I need a containerto have ports on the host available so it can always be connected to on the same hostname, but also a secondary network connection that gives the container its own LAN IP (via macvlan).
Is that technically possible with both of those on 1 network interface?
The main interface for the machine is fbond0, the macvlan network was created on top of that interface:
docker network create -d macvlan --subnet 10.123.56.0/22 --ip-range=10.123.59.64/27 -o macvlan_mode=bridge -o parent=bond25g macvlan214
When the container starts normally with port mappings, it works as expected:
PORTS
0.0.0.0:49215->22/tcp, 0.0.0.0:49216->5000/tcp
As soon as it's connected to the 2nd network:
PORTS
22/tcp, 5000/tcp
After disconnect, we get new mappings:
PORTS
0.0.0.0:49217->22/tcp, 0.0.0.0:49218->5000/tcp
We already use this setup on a different server, but since that one is outside of the relevant VLAN, a (VLAN'ed) network interface was added, so the exposed ports are not on the same interface as the macvlan functionality far as the OS is concerned.

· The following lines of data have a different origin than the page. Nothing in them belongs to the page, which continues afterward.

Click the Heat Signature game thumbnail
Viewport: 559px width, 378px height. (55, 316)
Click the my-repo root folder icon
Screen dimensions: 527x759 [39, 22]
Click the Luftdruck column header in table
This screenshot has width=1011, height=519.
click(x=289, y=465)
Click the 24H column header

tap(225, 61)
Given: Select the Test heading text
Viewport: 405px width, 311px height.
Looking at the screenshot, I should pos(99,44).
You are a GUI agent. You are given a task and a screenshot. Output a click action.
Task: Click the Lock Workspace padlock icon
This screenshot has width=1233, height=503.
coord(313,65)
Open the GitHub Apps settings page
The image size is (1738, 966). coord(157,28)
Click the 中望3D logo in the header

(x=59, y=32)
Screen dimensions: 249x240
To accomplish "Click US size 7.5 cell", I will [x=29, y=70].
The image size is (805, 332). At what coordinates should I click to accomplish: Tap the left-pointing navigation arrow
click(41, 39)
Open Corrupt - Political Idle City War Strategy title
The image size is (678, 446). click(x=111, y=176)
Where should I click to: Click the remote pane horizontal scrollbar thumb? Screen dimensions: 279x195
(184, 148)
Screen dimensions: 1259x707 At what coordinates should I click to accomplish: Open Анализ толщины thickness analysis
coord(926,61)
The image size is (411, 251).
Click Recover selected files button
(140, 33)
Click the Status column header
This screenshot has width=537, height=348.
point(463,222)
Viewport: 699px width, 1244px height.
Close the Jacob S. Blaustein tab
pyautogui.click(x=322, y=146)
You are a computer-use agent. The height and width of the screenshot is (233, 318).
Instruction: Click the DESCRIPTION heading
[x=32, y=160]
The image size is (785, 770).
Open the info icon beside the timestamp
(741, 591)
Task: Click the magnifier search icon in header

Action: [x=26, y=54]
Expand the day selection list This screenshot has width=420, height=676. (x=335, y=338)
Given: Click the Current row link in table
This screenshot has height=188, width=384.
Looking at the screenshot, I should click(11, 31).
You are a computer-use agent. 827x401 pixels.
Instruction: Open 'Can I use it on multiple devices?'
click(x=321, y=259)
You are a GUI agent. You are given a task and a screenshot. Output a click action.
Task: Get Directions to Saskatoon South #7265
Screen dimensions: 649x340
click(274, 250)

I'm assuming we'll probably need a similar solution here? Add a 2nd virtual network interface so we can separate things?
For future me and anyone else experiencing this problem, apparently it has to do with how libnetwork chooses a default gateway. Normally this would be based on the interface priority, but given that you cannot change the priority from the configuration, they decided on "choosing the first network in alphabetically order".
Basically, because my macvlan came earlier alphabetically sorted, it was chosen as the default network. Because a macvlan is a lot like host networking, it does not support port mapping. Hence the ports were removed.